MCR 2.112(K) Interpretation

MCR 2.112(K) creates an orderly method for adding new parties that takes into account the need for a reasonable time frame for identification of the parties and the right to not be unfairly prejudiced as a result of the parties' failure to act diligently in the pursuit of their claims. MCR 2.1 12(K)(3)(c) provides that notice must be filed within ninety-one days after the party files its first responsive pleading. The notice may be given by any party and serves as notice by all parties. MCR 2.1 12(K)(3)(a). A defending party who is aware of other treating physicians who assisted in treatment has an incentive to comply with the notice time frame because fault of a nonparty will not be assessed by the trier of fact unless the notice rules are followed. MCR 2.112(K)(2). However, late notice may be granted upon the filing of a motion explaining why a nonparty was not timely discovered, despite the exercise of reasonable diligence. MCR 2.1 12(K)(3)(c). MCR 2.1 12(K)(4) provides that a party who receives notice of a nonparty "may" file an amended pleading against the nonparty.

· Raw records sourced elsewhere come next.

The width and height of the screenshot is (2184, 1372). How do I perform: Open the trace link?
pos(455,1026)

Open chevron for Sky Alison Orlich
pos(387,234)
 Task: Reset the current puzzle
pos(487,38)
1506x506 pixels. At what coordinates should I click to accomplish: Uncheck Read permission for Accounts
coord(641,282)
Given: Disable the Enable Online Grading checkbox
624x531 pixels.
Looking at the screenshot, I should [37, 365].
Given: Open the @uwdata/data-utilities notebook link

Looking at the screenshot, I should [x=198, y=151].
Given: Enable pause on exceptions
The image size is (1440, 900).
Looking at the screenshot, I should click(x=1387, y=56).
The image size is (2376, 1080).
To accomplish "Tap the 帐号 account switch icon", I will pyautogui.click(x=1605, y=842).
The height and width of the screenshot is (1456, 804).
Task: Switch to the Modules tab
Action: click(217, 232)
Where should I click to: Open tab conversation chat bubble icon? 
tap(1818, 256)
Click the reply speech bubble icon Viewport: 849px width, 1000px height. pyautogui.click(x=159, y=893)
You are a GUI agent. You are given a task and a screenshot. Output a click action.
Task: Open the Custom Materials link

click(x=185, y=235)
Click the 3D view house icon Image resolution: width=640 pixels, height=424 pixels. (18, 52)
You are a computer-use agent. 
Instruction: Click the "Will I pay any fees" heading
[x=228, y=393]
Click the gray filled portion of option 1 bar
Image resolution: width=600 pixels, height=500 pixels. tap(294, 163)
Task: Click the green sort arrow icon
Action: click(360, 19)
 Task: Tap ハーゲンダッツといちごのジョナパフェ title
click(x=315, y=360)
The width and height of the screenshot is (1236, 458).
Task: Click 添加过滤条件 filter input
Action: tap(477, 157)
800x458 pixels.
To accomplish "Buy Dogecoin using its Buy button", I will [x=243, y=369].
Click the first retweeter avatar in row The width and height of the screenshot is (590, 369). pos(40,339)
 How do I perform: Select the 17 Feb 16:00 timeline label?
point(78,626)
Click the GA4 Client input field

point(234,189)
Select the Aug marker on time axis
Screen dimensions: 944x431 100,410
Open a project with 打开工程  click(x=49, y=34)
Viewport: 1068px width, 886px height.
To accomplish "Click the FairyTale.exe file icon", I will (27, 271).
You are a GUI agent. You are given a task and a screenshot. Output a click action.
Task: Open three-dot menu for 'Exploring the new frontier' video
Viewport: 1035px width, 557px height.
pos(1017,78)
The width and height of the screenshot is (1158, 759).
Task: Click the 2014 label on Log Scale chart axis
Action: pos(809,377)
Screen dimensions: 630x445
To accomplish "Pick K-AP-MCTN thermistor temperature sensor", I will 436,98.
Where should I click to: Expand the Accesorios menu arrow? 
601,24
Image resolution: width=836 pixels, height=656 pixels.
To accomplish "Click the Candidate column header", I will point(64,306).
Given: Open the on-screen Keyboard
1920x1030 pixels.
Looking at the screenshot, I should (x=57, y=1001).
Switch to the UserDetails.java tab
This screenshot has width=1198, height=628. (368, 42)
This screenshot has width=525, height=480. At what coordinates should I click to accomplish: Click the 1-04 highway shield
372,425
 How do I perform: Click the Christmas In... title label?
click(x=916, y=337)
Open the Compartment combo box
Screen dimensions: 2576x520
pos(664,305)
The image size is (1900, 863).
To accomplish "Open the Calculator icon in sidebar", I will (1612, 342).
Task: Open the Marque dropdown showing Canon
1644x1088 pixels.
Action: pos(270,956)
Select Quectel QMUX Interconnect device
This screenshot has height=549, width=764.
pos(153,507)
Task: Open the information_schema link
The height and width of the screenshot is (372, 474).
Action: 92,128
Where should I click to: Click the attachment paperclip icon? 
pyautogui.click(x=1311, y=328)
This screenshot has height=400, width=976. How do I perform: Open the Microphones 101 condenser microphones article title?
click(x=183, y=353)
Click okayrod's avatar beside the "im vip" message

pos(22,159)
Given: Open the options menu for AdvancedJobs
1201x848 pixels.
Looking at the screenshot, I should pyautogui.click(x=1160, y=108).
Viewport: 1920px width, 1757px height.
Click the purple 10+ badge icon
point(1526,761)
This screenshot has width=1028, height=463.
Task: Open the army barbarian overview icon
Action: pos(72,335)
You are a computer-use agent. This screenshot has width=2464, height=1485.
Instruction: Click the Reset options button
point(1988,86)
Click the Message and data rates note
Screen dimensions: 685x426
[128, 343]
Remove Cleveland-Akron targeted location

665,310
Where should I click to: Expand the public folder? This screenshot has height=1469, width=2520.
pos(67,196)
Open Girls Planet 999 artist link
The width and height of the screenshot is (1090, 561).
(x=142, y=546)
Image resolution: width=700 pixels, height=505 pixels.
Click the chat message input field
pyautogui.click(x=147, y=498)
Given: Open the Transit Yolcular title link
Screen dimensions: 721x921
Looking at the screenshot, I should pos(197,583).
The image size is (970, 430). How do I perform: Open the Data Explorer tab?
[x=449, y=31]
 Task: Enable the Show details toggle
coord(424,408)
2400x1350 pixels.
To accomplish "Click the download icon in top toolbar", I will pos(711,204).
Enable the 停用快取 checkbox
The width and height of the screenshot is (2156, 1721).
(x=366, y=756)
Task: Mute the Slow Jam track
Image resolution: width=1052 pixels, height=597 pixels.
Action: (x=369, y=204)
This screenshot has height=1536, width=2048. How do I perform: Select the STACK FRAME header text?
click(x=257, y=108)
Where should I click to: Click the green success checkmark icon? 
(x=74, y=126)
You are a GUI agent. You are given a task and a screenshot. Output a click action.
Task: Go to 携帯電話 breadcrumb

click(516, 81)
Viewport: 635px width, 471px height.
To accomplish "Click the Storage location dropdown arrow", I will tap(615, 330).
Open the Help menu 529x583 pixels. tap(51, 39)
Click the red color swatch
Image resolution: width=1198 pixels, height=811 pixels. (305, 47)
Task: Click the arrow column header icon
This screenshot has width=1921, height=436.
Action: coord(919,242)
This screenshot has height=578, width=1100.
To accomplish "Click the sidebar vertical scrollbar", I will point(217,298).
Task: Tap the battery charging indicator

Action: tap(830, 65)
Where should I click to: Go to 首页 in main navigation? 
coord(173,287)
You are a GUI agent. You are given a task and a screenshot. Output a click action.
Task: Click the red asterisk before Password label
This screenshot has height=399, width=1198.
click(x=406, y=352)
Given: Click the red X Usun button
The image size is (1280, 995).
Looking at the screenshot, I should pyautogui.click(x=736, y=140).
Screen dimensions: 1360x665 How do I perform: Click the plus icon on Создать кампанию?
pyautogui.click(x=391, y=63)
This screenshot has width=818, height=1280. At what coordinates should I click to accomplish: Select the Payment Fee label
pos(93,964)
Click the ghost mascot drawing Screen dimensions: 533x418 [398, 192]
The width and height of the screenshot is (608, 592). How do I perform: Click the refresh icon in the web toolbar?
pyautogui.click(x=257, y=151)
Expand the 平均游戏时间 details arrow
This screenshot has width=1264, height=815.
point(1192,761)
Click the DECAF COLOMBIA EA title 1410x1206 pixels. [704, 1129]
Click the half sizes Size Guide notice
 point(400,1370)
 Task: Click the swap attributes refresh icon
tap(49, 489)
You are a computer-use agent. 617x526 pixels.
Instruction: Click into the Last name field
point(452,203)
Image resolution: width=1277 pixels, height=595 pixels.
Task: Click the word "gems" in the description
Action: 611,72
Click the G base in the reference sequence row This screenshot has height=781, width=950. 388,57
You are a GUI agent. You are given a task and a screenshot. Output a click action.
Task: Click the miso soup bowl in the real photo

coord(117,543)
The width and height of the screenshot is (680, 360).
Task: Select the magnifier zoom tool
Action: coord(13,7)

However, the rules of procedure governing the filing of answers and affirmative defenses, specifically MCR 2.118(B) and 2.111(F), allow a party to raise the issue of the statute of limitations. These court rules operate to ensure the orderly handling of a lawsuit and ensure that parties diligently pursue their rights in accordance with established statutes of limitation. In Stephens v. Dixon, 449 Mich. 531, 534; 536 N.W.2d 755 (1995), the Supreme Court of Michigan explained the rationale for imposing statutes of limitation: Statutes of limitation are procedural devices intended to promote judicial economy and the rights of defendants. for instance, they protect defendants and the courts from having to deal with cases in which the search for truth may be seriously impaired by the loss of evidence. They also prevent plaintiffs from sleeping on their rights; a plaintiff who delays bringing an action profits over an unsuspecting defendant who must prepare a defense long after the event from which the action arose.